Sie ist die tapferste Frau, die ich kenne. Mit Anfang 20 zog sie aus ihrer schwedischen Heimatstadt nach New York, ging auf eine Modeschule, heiratete, bekam einen Sohn, ihr Mann betrog sie, sie kämpfte sich alleine durch. Als wir uns kennenlernten, gründete sie gerade ihre Firma. An mir probierte sie ihre Gerichte aus. Die Fotos für ihre Website machte ich auf dem Wochenmarkt auf dem Union Square. Eine blonde Frau zwischen Kräutern und Gemüse, eine Europäerin in New York.

Lesen Sie hier: Homeoffice: Pubertät und Corona-Krise sind eine toxische Mischung

Sie arbeitete Tag und Nacht, kochte für Robert de Niro und Matt Damon, versorgte an schwülen Sommerabenden die Reichen in den Hamptons mit Häppchen und Cocktails. Wenn ich schlafen ging, schrieb sie noch Angebote für Kunden, wenn ich aufstand, stand sie schon wieder in ihrer Küche. Ihr Plan war, den Durchbruch zu schaffen, genug Geld zu verdienen, um eines Tages in Europa ein sorgloses Leben zu führen. Der amerikanische Traum.
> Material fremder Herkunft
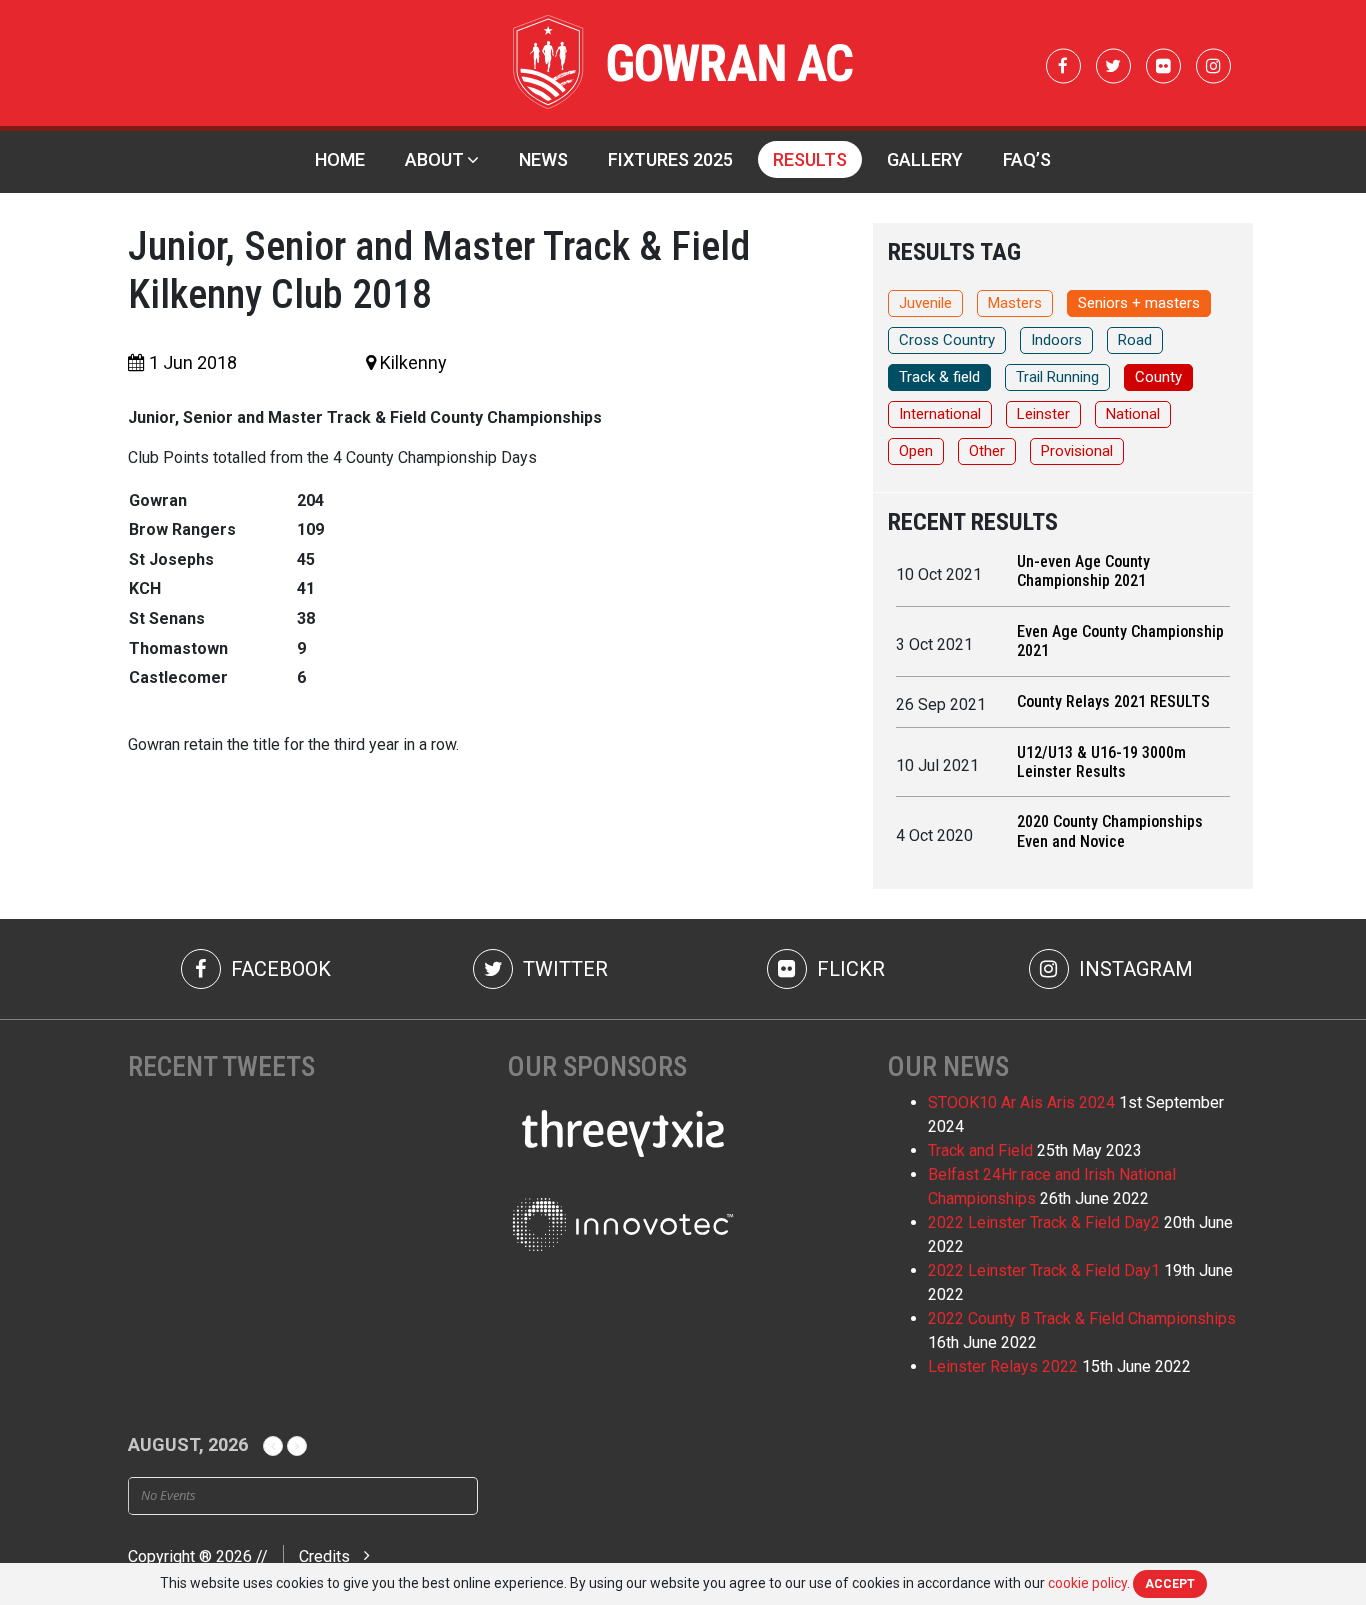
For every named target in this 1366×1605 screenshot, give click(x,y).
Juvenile (925, 303)
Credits (324, 1556)
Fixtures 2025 (670, 159)
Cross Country (947, 340)
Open (916, 451)
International (940, 414)
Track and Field (980, 1150)
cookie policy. (1089, 1583)
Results (810, 159)
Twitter (563, 969)
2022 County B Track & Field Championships (1082, 1318)
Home (340, 159)
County (1158, 377)
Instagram (1133, 969)
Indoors (1056, 340)
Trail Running (1057, 377)
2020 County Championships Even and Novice (1110, 831)
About (434, 159)
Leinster (1043, 414)
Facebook (278, 969)
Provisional (1077, 451)
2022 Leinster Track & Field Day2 (1044, 1222)
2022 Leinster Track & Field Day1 (1044, 1270)
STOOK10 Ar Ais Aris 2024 (1021, 1102)
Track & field (939, 377)
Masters (1015, 303)
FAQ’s (1027, 159)
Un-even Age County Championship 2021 (1083, 571)
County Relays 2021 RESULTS (1113, 701)
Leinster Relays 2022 (1003, 1366)
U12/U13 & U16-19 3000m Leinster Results (1101, 762)
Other (987, 451)
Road (1135, 340)
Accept (1170, 1584)
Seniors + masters (1139, 303)
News (543, 159)
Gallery (925, 159)
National (1133, 414)
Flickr (848, 969)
Keine Erholung von der Finanzkrise

Ihre zweite Ehe scheiterte nach einem Jahr, ihr Sohn wurde abgezogen und ging nicht mehr ohne Messer auf die Straße, von der Finanzkrise erholte sich ihre Firma nie, meine Freundin kündigte ihre Krankenversicherung, weil sie zu teuer war. Manchmal fragte ich sie, ob es nicht besser sei zurückzukehren, nach Hause. Auch im September, als ich sie besuchte, redeten wir darüber. Sie sagte, Schweden sei ihr zu eng, und außerdem müsse sie erst noch ihre Firma auf Vordermann bringen, um sie dann zu verkaufen. Sie hatte gerade einen Bandscheibenvorfall und konnte sich kaum bewegen. Aber sie kochte so wunderbar wie immer.
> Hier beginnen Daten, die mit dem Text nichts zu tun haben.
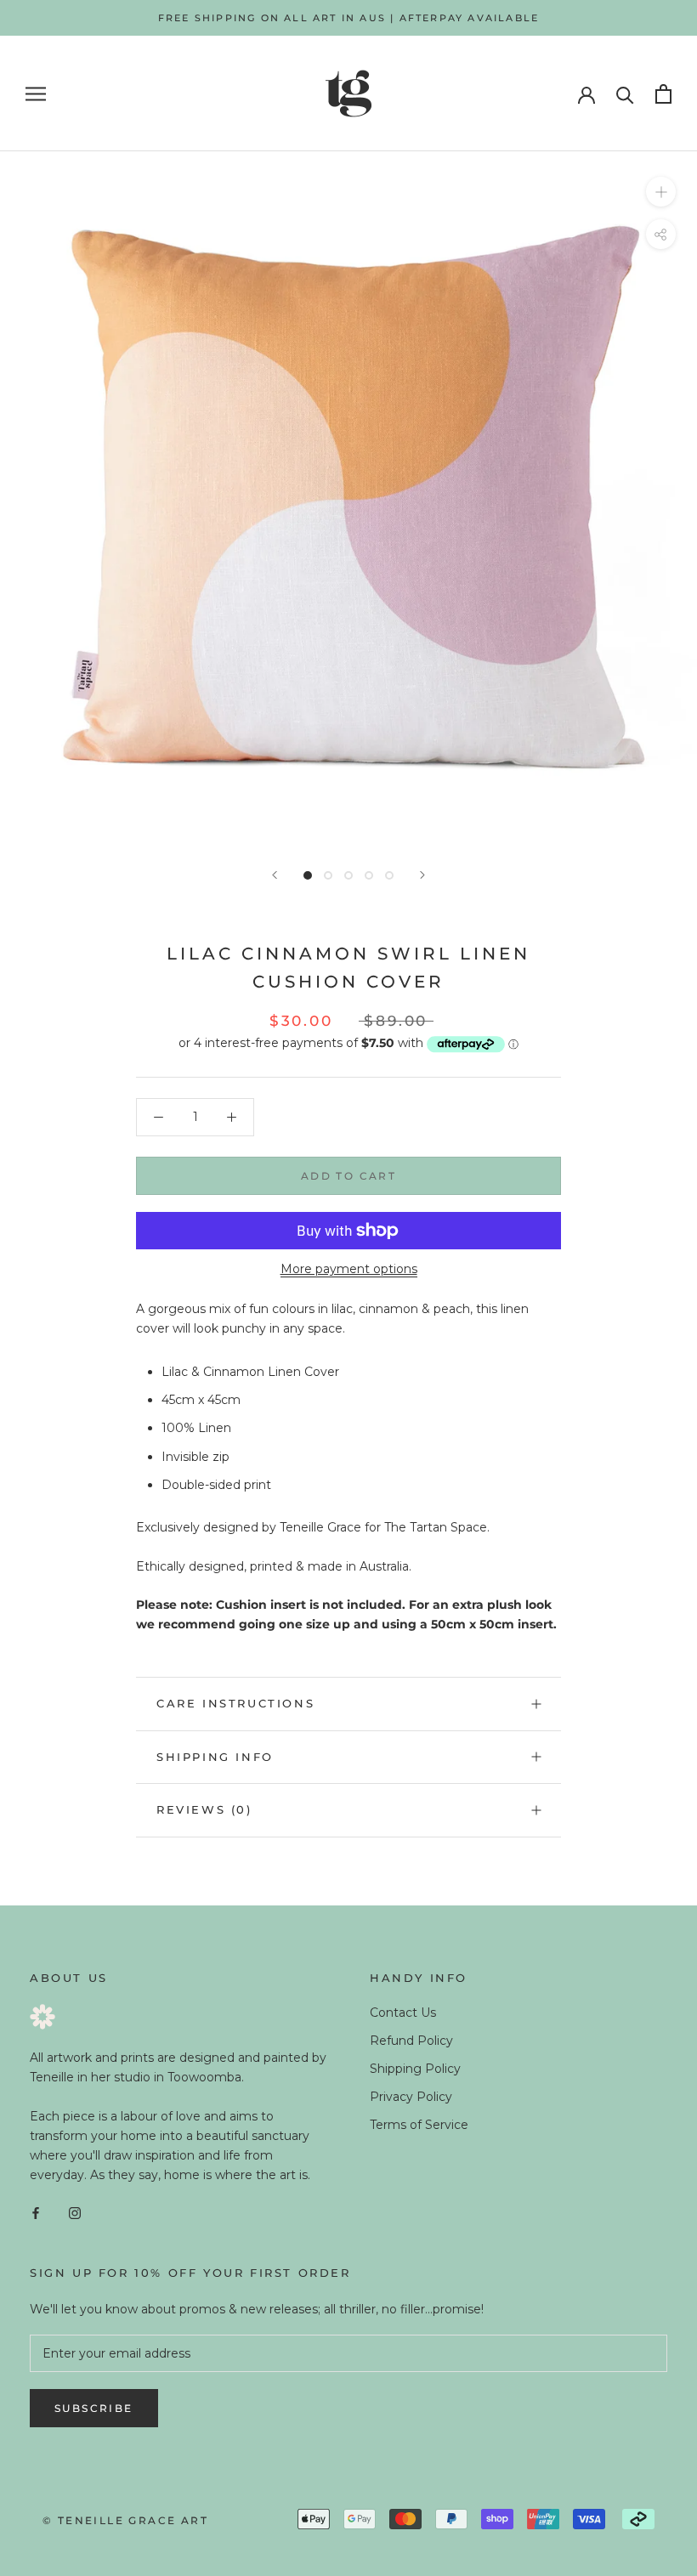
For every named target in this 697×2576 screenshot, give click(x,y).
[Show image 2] (328, 875)
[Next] (422, 875)
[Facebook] (36, 2212)
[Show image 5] (389, 875)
Lesen Sie hier: Familien in Quarantäne: Eine Mischung aus Apokalyse und Biedermeier

„Es ist vorbei“

Ich stelle mir vor, wie sie alleine in ihrer Wohnung sitzt und auf Aufträge wartet. Ich schreibe eine Nachricht. Eine Minute später klingelt mein Handy.

„Ich ziehe um“, sagt meine Freundin.

„Schon wieder?“, frage ich.

„Nein, nicht hier in New York, zurück nach Schweden. Heute. Die Wohnung ist schon leer. Corona hat mir den Rest gegeben. Es ist vorbei.“

Beste Nachricht seit langem

Ich weiß nicht, ob ich lachen oder weinen soll. 30 Jahre lang hat meine Freundin in New York gelebt, ich kann mir die Stadt ohne sie nicht vorstellen, und sie nicht ohne die Stadt. Aber es ist die beste Nachricht, die ich seit langem höre, und plötzlich denke ich, dass die Krise vielleicht auch ein paar gute Dinge hervorbringen wird.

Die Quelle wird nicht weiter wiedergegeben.